002
―数時間後―
神殿の一室にあるベッドの上で俺はマリーダと並んで寝ていた。
後に大公爵まで出世してエランシア帝国隆盛の立役者。歴史書には魔王四天王筆頭と称されることになる女将軍。
鮮血鬼ことマリーダ・フォン・エルウィンの情夫と俺はされてしまっていた。
なんでそうなったかだって? 壁ドンからの激しいマリーダからの求愛行動に俺が陥落したからだと思う。
一部、記憶が飛んでいるが、隣に居るマリーダの顔が艶々しているのを見ると、俺は結構頑張ったらしい。
「アルベルトは若い癖におなごの身体を熟知しておった。いやらしい奴じゃ」
隣に裸で横たわっていたマリーダからのやっかみに似た言葉が耳に届く。
そりゃあ、まぁ元の世界でそれなりに経験も知識もありましたからとはさすがに言わないでおくが。
それに、この世界に生まれ変わってからも、そっち方面の知識は収集していましたよ。神殿には子づくり相談に来る人もいるんで、そっち方面の知識も集積されている。
その知識を存分に発揮させてもらいましたとも。ただ、予想を上回るマリーダの体力にこっちが先に力尽きましたがね。

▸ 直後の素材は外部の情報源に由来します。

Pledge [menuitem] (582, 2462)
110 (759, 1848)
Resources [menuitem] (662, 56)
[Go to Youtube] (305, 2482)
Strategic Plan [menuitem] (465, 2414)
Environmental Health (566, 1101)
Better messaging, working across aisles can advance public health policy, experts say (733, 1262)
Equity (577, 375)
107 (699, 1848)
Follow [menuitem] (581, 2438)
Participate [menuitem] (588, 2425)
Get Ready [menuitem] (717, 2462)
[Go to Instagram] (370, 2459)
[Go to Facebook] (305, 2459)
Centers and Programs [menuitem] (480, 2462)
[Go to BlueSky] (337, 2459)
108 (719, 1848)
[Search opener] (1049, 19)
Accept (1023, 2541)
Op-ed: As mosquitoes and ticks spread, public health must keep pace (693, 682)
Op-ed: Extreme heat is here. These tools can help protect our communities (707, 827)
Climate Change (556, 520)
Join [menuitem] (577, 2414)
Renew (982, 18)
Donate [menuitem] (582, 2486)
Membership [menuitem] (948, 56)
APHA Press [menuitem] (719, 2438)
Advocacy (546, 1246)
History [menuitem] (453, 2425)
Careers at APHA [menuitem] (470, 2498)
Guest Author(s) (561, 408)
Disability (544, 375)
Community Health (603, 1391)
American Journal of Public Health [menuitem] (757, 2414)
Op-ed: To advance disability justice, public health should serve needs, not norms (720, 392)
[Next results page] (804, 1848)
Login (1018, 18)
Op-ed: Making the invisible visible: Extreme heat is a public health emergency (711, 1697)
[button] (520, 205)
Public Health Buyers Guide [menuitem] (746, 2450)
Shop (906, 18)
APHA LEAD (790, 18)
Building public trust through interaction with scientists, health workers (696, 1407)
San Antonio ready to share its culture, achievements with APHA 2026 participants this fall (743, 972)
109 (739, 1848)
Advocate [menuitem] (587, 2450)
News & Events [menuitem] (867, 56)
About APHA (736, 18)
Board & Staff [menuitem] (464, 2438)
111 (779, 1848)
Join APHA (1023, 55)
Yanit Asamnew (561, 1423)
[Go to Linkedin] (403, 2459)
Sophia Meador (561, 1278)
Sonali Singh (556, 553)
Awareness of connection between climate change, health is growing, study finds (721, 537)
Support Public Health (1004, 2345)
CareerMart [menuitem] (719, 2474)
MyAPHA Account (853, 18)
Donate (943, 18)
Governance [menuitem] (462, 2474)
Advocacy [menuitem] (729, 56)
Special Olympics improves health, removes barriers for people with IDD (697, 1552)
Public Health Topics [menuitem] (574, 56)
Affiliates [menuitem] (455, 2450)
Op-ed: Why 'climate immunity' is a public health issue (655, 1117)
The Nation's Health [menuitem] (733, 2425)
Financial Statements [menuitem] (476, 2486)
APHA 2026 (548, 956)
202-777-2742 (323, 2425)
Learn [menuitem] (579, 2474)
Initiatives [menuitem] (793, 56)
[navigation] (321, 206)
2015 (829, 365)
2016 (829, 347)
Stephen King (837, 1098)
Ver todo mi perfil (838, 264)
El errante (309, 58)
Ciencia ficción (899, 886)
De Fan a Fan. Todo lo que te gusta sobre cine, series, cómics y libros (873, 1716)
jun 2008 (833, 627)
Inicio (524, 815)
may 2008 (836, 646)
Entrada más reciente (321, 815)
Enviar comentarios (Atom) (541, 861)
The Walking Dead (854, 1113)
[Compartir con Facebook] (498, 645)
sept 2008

「知識を持つ者として当然のことでございます。ただ、私もまだ精進不足でした」
「アルベルト、気に入った。顔も好みで体の相性も抜群のようだ。我が情夫として妾を支えよ。さすれば、妾の身体は自由にしてよいぞ。どうじゃ、魅力的な提案であろう」
魅力的であり、魅惑的なご提案であった。
ただ、このまま何事もなければ順調に昇進して神官となり、大国の官僚になるセカンドライフを放りだして、傭兵団の女頭領の情夫になっていいのかと自問自答する。
将来に関わる重大な事案なんで審査に、審査を重ね――
「喜んで、マリーダ様のお役に立ってみせますとも!」
口の野郎が、意志を決定する前に裏切りやがった。
「アルベルトの決断。妾は嬉しく思うぞ。ならば、もうひと戦しようではないか」
情夫になることを了承したら、マリーダが俺の上に馬乗りになった。
そして、再び妖しい眼をして舌なめずりをすると、俺に襲い掛かってくる。
「マリーダ様!? またですか!? ちょ、まっ、あひぃいいいいいっ!」
こうして、俺は鮮血鬼マリーダ・フォン・エルウィンの情夫として生きる道を選ぶこととなった。